Work has not started

But, four months later, work has not yet started at 156 Chatham St. because Tam is in a stalemate with the City of Windsor over submitting a site plan. A site plan is an architectural drawing that includes details of the plans for the inside of the building. 

"[I've never encountered] any city in Canada requiring a site plan unless you're doing a structural change," he said. "We're not doing a structural change. It's face-lifting. I own the property. I can put paint on it, I can put stucco on it." 

But, according to Tam, the city is not giving him the go-ahead on the work without a site plan. Tam notes two issues with this.

"I pay the fees for $5,000. Ten thousand dollars to the architect," he said.  "I don't mind, but once I'm done, they tell me it's a two-month waiting period.

"Also, if I do a McDonald's [in the plan] and a McDonald's doesn't come, then it's another two month waiting period. If we keep going like this, we'll never finish." 

Councillor thinks 'procedure is warranted'

CBC took Tam's concerns to small business owner and downtown councillor Rino Bortolin. 

"I'll be the first to admit the City needs to do better job dealing with businesses, small businesses, making it a more welcoming atmosphere," he said. "But in this case, I think the procedure is warranted. The rules, regulations, what he needs to go through is there for a very good reason." 

While the building itself is not a heritage building, Bortolin referred to heritage features in the building as to why he thinks the procedure is warranted in the case of Tam. 

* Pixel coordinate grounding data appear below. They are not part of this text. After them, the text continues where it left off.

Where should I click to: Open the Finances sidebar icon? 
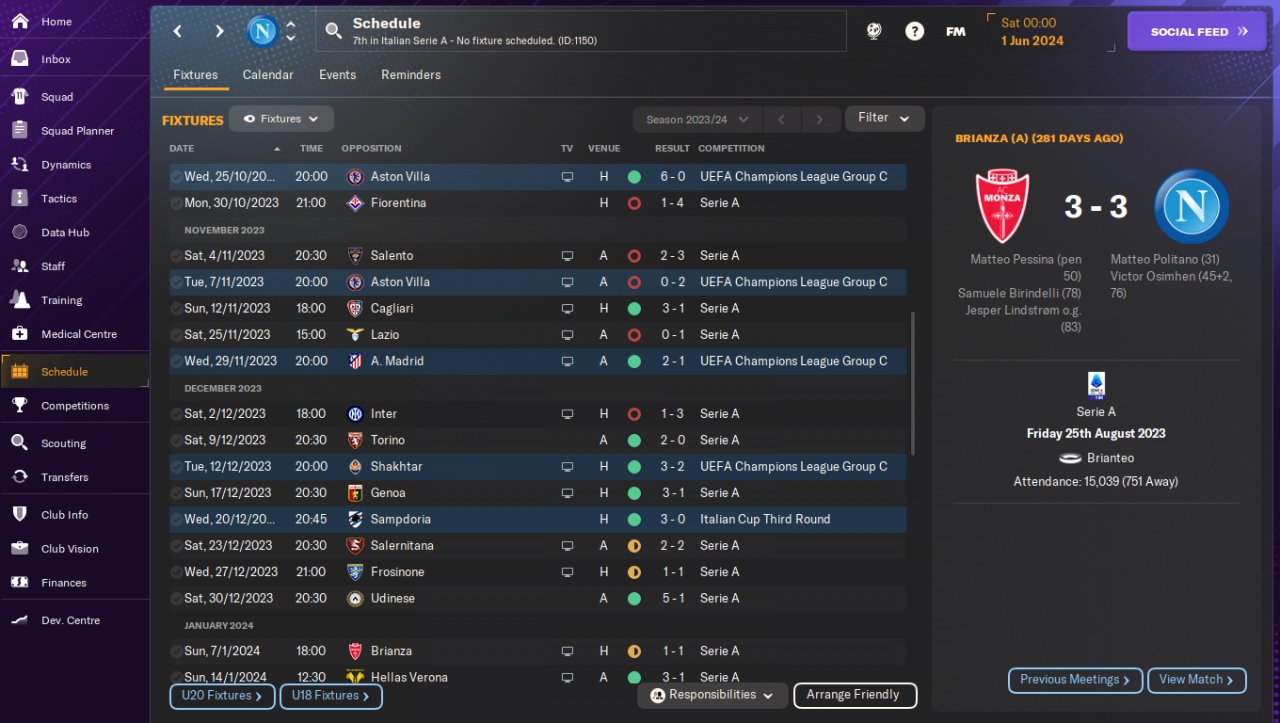pyautogui.click(x=19, y=582)
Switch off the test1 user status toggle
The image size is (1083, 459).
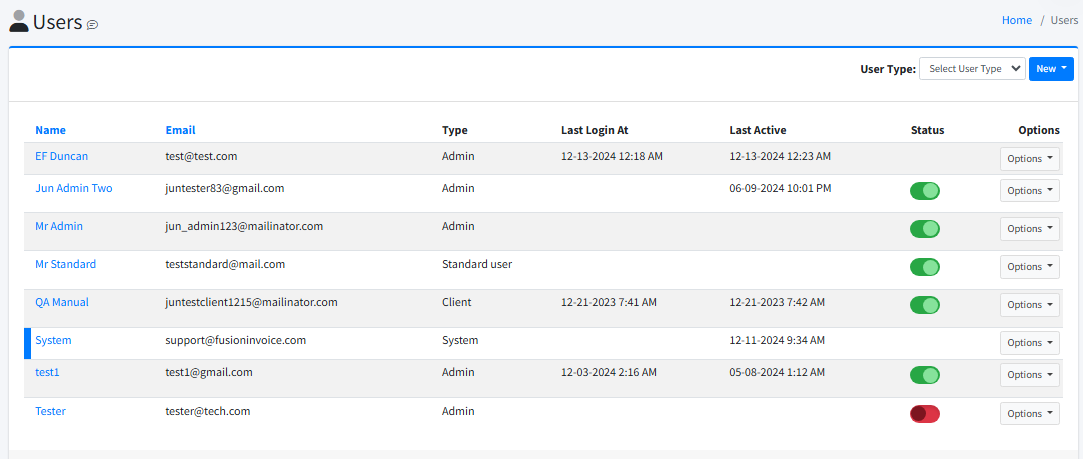click(x=924, y=375)
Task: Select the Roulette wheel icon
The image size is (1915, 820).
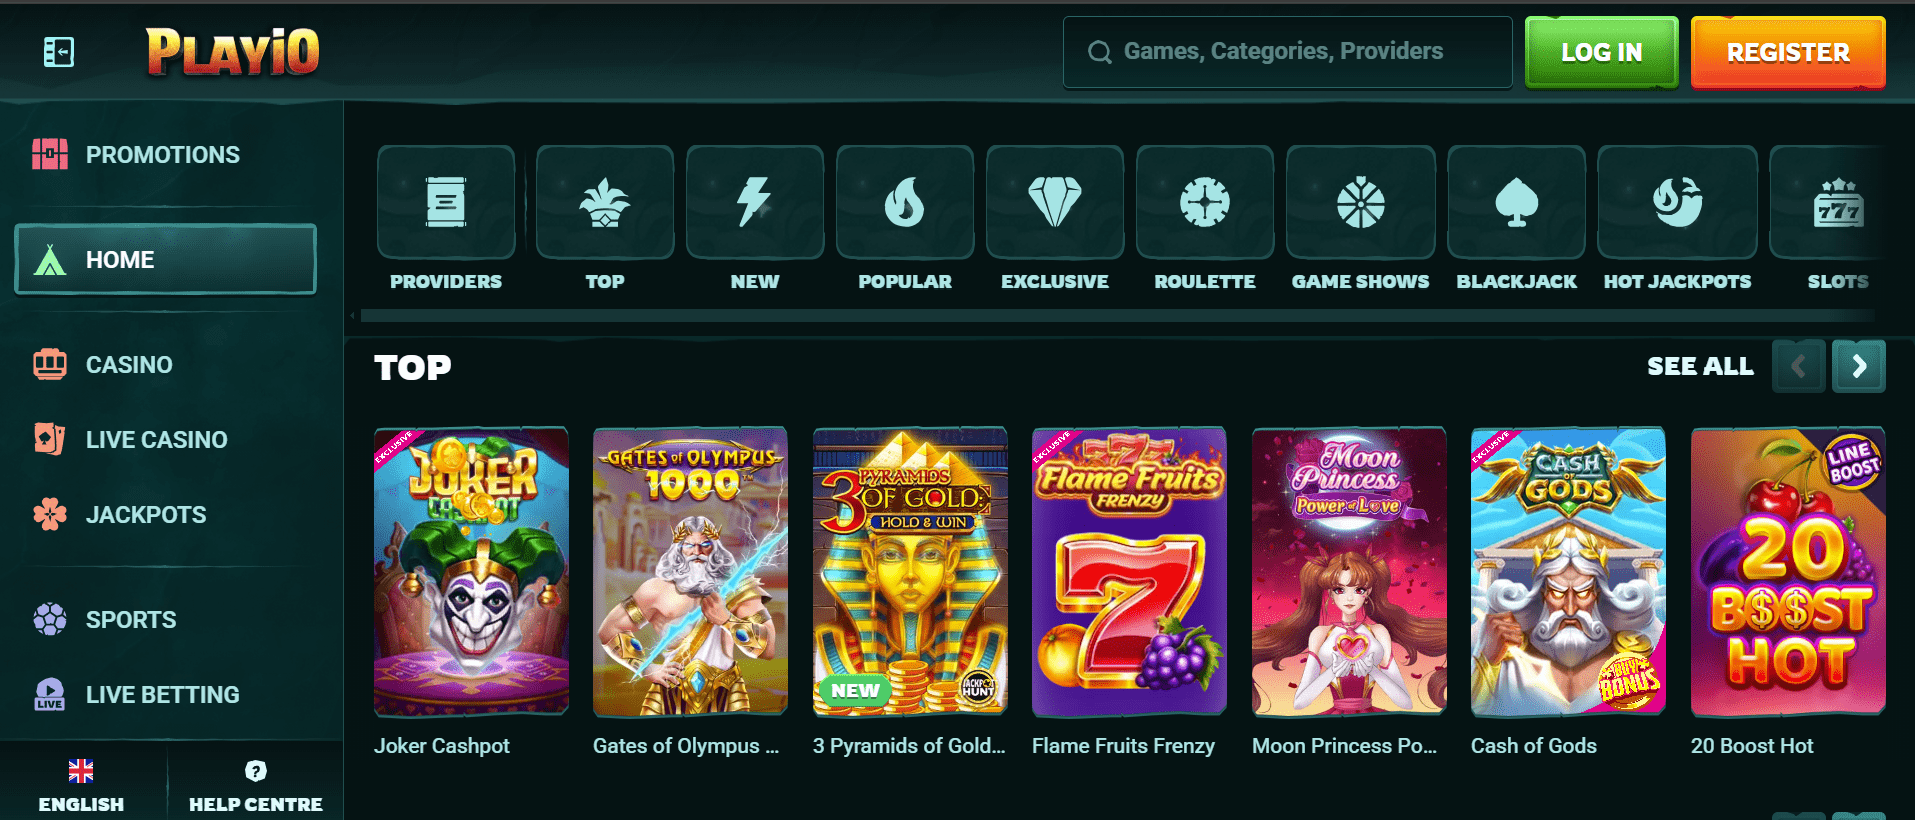Action: coord(1205,202)
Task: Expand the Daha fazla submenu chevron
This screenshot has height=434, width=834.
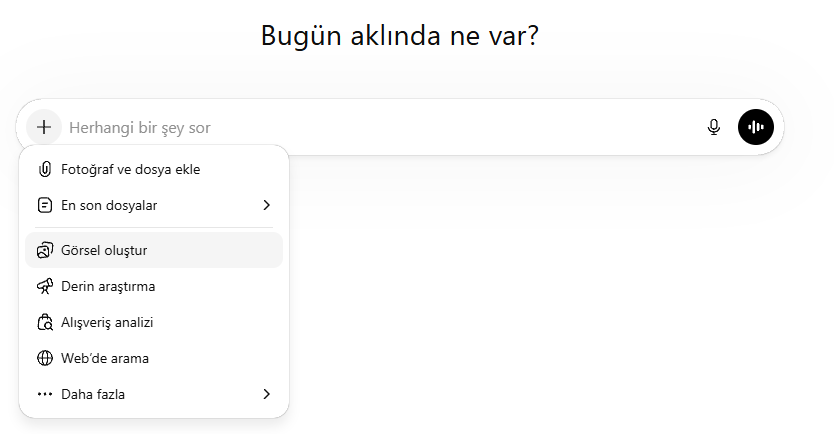Action: click(x=266, y=394)
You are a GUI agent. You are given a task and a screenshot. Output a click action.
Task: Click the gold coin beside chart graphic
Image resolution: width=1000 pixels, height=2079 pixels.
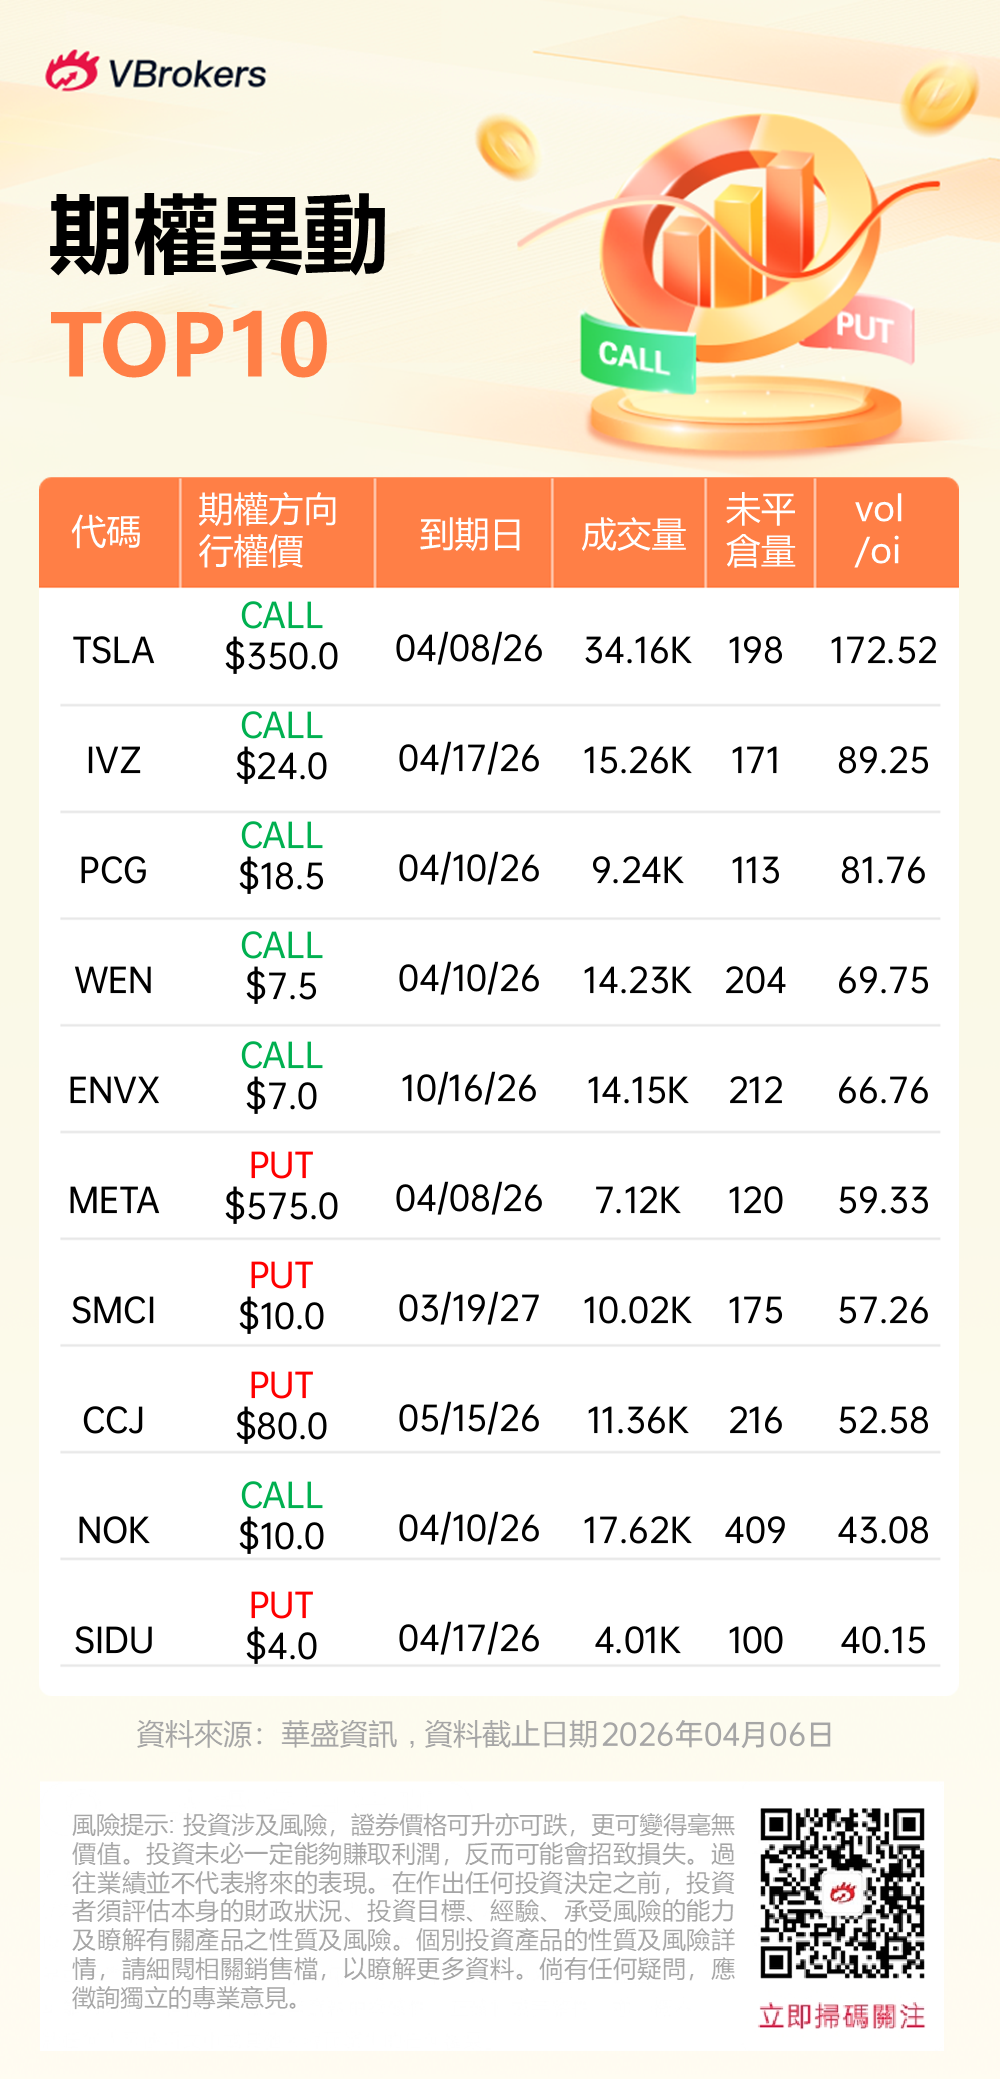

"We're in a downtown where there are hundreds of years of history" he told CBC News. "To retain that character, to retain the look and feel of downtown, you want to have an idea of the direction the building is going in." 

Bortolin said the University of Windsor taking over the old Windsor Star building is one example. 

"They put in millions of dollars in retaining the heritage of that building. Those are the types of things we'd like to see more of in the core," he said.

Selling everything

In the meantime, Tam is taking another three months to decide on his next steps. 

"I feel very annoyed because this is anti-business, anti-development. I'm an out of town investor. I tried to resurrect the city, so let me do my job," he said. "But, I cannot leave the money here and do nothing. If I don't get to go-ahead, I'm pulling out. I'm going to sell everything." 

So far, Tam says he has invested $6-7 million in Windsor.